A 2015 report of the World Health Organization [1] on the wider role of MDA in malaria includes a specific and guarded recommendation that “MDA can be considered in the elimination of P. falciparum malaria in areas approaching interruption of transmission where there is good access to treatment, effective implementation of vector control and surveillance, and a minimal risk of re-introduction of infection”. With the exception of the situation described above, there can be very few instances where this recommendation would apply. This is because areas approaching elimination, where robust diagnosis and treatment systems as well as vector control will be in operation, are not likely to have high prevalence rates that call for intervention with MDA.
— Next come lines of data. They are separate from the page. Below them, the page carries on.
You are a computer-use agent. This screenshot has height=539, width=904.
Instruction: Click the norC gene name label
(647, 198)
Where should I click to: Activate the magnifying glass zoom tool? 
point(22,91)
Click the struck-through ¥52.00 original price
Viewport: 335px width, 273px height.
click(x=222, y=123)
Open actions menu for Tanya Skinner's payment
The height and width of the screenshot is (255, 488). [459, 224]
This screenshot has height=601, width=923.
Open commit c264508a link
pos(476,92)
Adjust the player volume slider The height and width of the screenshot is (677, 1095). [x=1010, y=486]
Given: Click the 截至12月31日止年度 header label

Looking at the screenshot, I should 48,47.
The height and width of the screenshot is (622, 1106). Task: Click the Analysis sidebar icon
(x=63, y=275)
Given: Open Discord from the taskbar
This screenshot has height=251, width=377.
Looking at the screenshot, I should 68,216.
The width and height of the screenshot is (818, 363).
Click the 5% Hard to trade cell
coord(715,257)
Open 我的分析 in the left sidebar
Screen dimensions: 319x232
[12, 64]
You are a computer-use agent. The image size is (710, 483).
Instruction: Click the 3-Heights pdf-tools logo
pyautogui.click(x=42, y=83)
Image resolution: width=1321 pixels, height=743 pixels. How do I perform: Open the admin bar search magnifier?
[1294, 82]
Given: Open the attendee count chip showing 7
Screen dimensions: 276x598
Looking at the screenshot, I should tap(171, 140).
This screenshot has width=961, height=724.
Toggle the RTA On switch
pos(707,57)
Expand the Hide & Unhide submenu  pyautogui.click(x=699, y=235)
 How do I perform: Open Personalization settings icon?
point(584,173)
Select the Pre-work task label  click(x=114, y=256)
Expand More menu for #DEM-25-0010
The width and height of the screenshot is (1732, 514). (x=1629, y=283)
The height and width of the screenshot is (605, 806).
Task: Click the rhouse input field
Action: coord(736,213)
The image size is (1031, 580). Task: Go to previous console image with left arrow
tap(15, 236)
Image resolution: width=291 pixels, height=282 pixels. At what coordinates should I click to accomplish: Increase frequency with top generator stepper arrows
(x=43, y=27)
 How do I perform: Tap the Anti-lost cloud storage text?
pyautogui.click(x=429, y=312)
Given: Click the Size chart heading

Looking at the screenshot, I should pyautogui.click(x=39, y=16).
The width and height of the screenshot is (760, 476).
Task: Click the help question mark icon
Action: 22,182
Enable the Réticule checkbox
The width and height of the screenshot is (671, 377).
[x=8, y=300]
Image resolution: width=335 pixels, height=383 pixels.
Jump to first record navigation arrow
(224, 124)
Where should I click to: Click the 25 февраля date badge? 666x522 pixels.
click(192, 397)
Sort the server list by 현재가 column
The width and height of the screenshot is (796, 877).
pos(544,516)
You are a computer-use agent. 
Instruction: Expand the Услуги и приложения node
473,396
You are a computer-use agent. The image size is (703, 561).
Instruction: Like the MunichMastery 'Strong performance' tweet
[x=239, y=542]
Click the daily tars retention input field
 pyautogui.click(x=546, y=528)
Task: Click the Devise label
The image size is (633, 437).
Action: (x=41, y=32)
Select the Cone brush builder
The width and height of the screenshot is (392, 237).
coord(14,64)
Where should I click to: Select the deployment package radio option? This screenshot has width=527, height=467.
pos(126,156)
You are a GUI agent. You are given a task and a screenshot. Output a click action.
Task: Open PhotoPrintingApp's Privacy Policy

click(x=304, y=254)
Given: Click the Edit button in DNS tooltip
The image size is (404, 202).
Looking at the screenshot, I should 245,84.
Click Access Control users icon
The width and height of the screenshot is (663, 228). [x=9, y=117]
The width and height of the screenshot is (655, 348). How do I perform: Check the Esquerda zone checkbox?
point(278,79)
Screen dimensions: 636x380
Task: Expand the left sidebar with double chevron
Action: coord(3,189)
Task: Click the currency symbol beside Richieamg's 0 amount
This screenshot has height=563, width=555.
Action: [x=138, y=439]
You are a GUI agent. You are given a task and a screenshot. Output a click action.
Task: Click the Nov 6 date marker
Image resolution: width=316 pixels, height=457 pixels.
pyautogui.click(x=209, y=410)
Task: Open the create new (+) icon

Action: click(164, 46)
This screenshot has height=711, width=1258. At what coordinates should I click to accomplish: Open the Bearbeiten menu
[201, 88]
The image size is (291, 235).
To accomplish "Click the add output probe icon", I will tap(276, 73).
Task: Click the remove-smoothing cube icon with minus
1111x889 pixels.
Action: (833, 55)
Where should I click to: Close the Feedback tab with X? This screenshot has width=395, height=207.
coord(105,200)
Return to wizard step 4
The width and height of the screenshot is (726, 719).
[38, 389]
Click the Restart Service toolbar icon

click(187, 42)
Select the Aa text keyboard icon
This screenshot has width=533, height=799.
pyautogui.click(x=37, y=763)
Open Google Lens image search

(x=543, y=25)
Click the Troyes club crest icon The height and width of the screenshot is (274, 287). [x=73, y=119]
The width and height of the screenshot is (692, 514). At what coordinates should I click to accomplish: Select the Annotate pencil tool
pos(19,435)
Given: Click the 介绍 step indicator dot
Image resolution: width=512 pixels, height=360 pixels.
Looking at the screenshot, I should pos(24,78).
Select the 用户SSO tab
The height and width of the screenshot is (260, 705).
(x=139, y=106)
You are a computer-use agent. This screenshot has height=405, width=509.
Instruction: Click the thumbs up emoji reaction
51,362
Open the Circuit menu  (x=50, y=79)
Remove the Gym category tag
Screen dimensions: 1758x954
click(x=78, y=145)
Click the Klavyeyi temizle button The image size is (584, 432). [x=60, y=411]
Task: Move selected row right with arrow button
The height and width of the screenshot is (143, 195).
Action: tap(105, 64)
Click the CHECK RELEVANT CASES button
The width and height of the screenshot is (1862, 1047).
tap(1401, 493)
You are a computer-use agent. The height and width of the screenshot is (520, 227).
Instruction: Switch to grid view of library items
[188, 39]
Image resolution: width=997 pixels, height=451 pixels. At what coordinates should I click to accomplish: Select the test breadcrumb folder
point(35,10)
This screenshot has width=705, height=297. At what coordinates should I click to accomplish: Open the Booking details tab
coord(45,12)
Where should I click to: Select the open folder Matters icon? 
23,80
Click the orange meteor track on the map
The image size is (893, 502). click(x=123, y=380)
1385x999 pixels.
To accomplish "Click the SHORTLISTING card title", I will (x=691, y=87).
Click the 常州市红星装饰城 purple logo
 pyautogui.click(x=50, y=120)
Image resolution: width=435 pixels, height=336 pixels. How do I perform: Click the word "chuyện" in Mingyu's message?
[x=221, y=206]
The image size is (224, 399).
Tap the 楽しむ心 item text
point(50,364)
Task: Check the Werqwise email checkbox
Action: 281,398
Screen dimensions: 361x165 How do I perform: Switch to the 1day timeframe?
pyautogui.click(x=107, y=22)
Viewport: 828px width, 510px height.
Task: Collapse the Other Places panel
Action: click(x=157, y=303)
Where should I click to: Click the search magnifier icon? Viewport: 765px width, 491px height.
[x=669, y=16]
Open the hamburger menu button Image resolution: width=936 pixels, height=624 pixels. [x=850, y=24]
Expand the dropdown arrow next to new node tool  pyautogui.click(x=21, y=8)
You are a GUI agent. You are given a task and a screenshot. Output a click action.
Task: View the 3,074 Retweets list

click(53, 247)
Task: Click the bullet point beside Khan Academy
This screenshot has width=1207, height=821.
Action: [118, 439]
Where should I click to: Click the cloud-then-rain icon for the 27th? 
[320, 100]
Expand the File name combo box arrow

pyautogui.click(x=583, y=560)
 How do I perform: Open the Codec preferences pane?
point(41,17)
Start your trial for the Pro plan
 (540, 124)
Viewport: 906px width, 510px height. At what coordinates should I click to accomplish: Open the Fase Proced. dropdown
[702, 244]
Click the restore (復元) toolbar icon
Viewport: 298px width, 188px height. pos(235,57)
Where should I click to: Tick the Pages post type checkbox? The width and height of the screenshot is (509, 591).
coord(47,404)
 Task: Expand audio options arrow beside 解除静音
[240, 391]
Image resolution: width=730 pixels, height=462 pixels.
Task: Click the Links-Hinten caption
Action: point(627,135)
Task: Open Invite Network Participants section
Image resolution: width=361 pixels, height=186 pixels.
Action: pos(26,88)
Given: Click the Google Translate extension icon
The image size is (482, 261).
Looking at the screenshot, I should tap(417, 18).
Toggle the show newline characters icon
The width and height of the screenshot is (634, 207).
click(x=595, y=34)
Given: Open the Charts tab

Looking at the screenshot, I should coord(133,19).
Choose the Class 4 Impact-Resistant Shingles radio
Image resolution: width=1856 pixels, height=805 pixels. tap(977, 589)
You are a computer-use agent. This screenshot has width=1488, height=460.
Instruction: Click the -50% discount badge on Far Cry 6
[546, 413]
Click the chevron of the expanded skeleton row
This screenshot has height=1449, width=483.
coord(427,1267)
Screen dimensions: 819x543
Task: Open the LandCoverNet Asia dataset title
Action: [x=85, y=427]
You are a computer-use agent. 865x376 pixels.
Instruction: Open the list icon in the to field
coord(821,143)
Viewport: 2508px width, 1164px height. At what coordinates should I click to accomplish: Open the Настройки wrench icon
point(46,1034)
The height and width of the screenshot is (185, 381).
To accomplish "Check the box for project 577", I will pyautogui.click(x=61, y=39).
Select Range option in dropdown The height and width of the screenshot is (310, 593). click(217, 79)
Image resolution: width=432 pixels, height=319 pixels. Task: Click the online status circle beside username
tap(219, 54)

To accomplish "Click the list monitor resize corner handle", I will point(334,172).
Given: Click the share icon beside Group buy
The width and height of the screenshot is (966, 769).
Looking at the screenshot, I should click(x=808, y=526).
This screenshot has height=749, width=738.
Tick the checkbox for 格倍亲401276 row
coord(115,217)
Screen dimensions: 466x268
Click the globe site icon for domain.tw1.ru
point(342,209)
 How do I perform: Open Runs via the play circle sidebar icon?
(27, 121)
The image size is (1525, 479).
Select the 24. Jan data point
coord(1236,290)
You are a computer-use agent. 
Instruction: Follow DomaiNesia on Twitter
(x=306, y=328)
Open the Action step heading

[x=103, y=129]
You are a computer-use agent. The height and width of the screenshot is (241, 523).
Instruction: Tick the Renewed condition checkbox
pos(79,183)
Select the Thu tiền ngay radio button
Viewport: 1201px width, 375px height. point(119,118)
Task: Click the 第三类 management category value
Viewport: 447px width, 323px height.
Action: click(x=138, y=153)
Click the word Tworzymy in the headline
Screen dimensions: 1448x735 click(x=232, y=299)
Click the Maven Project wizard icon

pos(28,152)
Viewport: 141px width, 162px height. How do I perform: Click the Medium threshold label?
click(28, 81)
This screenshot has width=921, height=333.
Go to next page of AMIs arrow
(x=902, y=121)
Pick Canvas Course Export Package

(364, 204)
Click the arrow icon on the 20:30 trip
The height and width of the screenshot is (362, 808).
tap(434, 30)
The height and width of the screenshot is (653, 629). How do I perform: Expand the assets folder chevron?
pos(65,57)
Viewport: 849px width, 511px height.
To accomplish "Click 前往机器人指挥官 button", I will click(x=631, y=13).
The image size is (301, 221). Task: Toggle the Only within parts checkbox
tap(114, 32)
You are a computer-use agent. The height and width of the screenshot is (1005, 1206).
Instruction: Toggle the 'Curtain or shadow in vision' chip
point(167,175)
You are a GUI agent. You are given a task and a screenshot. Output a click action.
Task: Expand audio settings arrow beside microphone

It is a widely held misconception that for elimination to be achieved, the last parasites in the area, which are likely to reside in asymptomatic cases, must be actively pursued and eliminated. This has given further credence to the view that MDA has an important role in accelerating elimination. In elimination scenarios, asymptomatic infections are nearly always a small proportion of all infections, most of which would be symptomatic. With decreasing transmission rates during the elimination drive such asymptomatic infections, if any, eventually ‘die out’. It has been the experience of almost every country that eliminated malaria to date that elimination was achieved without active intervention targeting asymptomatic cases.

Conclusion

MDA will achieve what good access to treatment and effective vector control will achieve, only faster. The latter two interventions are core requirements to achieve and sustain elimination—they are essential. Besides, without them, the effect of MDA will be all but fleeting. The wisdom of investing in an intervention, such as MDA, which is logistically arduous, ethically questionable and associated with a risk of inducing drug resistance, only to gain a little time to reach the goal of elimination, is highly questionable. This is especially so, given that sustaining the achievement will requires many decades, if not centuries of effort to maintain a case surveillance and response system, possibly even until global eradication is reached.